= What you are asked to do =
Return, without any alteration, the lines running from the one that contains "The width and" through the end of the items below, both ends included, and leave the pictures out of your answer.

(A block of data)

■ ■ ■

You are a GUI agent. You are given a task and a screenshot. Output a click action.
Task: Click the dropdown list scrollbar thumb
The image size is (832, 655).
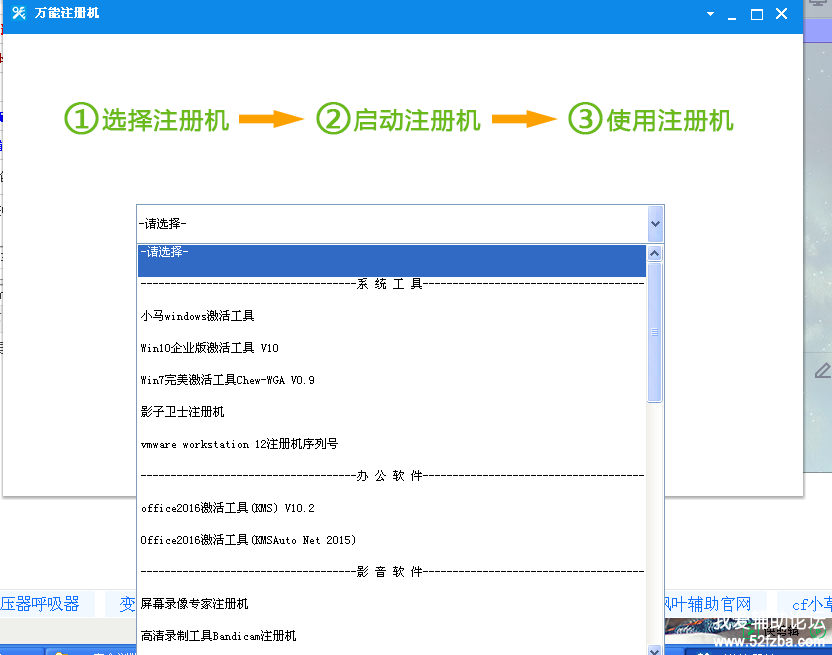click(x=655, y=330)
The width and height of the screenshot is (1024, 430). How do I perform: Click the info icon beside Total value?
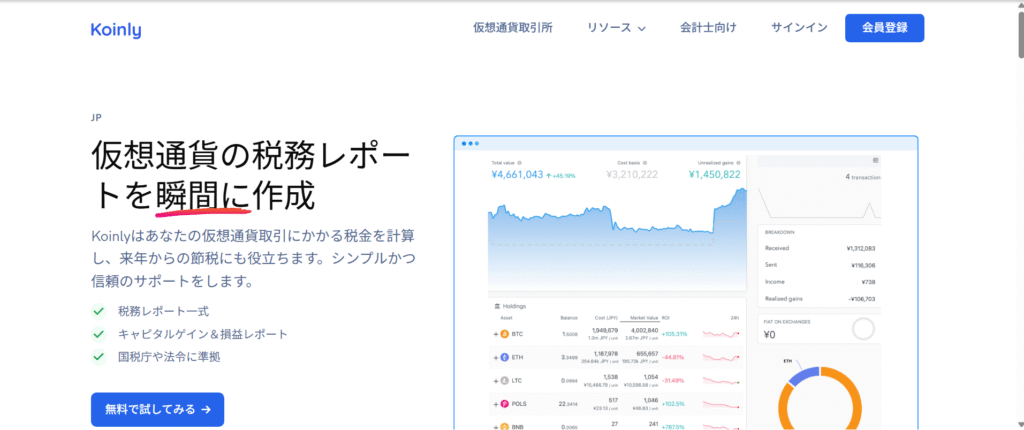[x=517, y=162]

■ ■ ■

= Task answer =
The width and height of the screenshot is (1024, 430). How do I perform: Click the info icon beside Total value?
[x=517, y=162]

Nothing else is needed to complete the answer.